For longer projects, keep a living style note. Record point of view, tense, character names, world rules, recurring images, and phrases to avoid. This prevents later scenes from drifting away from the voice that worked in the first draft.
Best fit
Opening scenes, alternate versions, tone exploration, dialogue passes, genre tests, chapter continuations, and early drafts that need momentum.
Poor fit
One-click publishing, unsupported factual claims, copying a living author's voice, or replacing human editing and continuity review.
Before using
Prepare the character, conflict, setting, point of view, tone, and revision goal. The sharper the brief, the more useful the first draft.
A Practical Revision Pass
After a useful draft appears, run one focused revision pass before generating something completely new. Look for the first moment where the scene becomes abstract, the first line where a character explains a feeling instead of revealing it, and the first paragraph that repeats information the reader already has. These are the places where a small instruction can improve the scene more than a full rewrite.

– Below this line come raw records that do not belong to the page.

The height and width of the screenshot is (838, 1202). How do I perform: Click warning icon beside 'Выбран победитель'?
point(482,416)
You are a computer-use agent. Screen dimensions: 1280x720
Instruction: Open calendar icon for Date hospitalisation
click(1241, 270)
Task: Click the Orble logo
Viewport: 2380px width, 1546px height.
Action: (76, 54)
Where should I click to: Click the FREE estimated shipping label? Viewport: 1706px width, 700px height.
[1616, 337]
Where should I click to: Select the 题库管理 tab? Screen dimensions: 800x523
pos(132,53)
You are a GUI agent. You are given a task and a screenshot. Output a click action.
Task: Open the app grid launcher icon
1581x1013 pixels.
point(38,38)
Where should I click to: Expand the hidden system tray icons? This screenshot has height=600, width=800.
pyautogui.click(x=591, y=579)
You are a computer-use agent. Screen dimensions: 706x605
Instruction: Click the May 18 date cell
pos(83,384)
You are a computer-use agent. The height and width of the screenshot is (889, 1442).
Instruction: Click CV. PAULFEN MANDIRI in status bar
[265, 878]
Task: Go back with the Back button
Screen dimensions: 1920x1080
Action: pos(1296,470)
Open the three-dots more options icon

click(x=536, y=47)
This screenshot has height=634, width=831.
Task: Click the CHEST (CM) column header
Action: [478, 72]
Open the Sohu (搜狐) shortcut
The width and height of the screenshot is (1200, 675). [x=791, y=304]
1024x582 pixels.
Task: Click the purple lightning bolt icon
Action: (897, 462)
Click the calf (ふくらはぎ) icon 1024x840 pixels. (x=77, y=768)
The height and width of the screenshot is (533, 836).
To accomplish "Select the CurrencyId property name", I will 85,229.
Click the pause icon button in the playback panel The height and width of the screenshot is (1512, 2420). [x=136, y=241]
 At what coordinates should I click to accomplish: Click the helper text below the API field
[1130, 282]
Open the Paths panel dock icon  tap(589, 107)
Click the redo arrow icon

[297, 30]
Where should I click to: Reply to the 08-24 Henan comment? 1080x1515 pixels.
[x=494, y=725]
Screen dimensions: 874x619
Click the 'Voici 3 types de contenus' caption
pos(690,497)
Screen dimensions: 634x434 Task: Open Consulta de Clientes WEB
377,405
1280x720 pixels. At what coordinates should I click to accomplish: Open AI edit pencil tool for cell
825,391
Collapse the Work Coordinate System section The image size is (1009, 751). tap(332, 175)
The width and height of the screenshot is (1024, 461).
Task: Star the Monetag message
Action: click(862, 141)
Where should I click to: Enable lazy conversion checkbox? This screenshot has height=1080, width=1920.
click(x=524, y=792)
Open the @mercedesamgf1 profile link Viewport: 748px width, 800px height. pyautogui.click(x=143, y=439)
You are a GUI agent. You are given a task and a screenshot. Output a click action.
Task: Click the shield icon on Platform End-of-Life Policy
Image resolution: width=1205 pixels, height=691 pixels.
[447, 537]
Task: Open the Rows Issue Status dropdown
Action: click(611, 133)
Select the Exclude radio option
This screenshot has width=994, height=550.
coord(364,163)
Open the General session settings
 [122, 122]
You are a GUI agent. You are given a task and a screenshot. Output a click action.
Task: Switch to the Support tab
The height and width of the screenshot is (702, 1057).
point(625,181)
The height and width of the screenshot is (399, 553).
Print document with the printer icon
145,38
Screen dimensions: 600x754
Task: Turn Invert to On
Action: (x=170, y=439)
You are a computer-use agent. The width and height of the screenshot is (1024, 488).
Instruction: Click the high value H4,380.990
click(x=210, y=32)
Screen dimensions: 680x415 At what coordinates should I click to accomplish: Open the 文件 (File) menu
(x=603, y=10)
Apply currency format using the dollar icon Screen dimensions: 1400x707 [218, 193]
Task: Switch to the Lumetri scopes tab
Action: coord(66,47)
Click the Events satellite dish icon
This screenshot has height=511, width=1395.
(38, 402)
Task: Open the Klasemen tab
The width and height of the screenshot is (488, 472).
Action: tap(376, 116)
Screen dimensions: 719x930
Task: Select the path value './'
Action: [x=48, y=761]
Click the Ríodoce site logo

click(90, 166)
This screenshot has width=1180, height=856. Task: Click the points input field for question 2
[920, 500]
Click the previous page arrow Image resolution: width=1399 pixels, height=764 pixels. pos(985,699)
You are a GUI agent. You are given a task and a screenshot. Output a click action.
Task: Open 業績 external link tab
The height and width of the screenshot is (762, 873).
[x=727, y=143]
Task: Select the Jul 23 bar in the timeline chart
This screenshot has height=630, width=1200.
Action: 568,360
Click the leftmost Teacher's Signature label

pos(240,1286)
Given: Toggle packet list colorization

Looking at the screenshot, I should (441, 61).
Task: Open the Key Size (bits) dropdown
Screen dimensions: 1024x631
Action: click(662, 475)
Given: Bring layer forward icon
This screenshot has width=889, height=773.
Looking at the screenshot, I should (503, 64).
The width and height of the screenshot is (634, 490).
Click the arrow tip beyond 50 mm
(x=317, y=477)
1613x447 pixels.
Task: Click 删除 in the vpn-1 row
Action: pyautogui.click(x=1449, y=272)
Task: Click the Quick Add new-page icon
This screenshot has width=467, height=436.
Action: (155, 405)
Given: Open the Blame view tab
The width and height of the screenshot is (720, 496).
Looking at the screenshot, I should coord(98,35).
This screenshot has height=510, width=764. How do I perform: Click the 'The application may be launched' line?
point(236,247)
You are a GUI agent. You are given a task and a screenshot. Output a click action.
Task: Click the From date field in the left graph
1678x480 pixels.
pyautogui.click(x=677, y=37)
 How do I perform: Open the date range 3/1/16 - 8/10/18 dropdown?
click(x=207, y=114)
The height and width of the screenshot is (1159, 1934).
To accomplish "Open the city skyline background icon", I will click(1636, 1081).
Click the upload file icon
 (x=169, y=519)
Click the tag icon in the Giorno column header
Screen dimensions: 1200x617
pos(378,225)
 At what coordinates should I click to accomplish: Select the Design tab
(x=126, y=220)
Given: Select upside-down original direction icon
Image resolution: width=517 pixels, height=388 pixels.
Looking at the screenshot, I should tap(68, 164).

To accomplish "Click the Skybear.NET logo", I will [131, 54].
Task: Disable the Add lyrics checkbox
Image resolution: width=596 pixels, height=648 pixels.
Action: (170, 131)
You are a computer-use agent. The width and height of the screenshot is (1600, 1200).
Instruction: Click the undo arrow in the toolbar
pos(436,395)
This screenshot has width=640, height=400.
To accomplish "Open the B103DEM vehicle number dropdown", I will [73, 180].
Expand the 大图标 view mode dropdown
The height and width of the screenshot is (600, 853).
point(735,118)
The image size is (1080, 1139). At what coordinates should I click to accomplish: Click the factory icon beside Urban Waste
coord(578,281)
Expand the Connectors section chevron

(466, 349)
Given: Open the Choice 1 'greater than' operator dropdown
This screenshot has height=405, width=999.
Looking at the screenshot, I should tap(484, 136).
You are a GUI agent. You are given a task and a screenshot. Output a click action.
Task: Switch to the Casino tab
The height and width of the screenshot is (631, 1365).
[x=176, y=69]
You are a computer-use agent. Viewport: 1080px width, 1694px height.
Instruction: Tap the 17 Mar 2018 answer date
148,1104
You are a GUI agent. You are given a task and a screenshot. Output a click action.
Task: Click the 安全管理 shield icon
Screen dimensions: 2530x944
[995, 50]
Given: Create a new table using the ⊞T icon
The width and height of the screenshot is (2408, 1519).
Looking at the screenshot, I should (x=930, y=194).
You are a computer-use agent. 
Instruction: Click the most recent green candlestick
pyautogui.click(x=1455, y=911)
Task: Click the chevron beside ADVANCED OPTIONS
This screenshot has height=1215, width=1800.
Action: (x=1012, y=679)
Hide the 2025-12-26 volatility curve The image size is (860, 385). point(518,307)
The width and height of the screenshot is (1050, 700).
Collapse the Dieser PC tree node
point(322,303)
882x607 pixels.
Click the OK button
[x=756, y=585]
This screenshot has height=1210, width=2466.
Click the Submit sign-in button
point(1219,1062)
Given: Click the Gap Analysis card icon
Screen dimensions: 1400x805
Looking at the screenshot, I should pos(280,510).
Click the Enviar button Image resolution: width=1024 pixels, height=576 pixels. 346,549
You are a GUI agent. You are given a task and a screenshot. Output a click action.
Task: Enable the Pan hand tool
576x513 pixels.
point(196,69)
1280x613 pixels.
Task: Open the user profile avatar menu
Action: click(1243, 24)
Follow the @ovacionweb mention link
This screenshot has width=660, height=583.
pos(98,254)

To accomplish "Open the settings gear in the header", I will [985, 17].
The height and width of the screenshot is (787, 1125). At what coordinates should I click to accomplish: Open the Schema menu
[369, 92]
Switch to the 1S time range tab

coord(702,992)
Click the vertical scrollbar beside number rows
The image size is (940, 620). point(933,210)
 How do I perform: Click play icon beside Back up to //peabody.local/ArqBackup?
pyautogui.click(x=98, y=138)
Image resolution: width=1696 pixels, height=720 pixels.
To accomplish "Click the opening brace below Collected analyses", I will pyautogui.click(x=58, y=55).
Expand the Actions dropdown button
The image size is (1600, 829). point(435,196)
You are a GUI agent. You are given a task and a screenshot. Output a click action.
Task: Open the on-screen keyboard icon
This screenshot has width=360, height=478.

Strong revision prompts are specific: tighten the opening image, move the conflict into the first exchange, reduce backstory, make the dialogue less polite, add one sensory detail from the setting, or make the final line feel unresolved. That keeps the writer in charge of taste and makes each version easy to compare against the previous one.
Before saving the passage, read it aloud once. Repeated sentence shapes, flat verbs, and overexplained emotion usually become obvious when spoken. Mark the lines worth keeping, discard the filler, and carry only the useful material into the real manuscript.
The best use of Quilliam is therefore comparative. Generate two versions with different constraints, keep the sentence or moment that actually moves the story, then rewrite around it in your own voice. That keeps the tool useful for momentum without allowing the draft to flatten character, continuity, or personal style.
On the homepage, this matters because the visitor is deciding whether the tool respects authorship. The answer should be visible in the page: bring your premise, use the draft as material, revise deliberately, and keep the final creative judgment with the writer.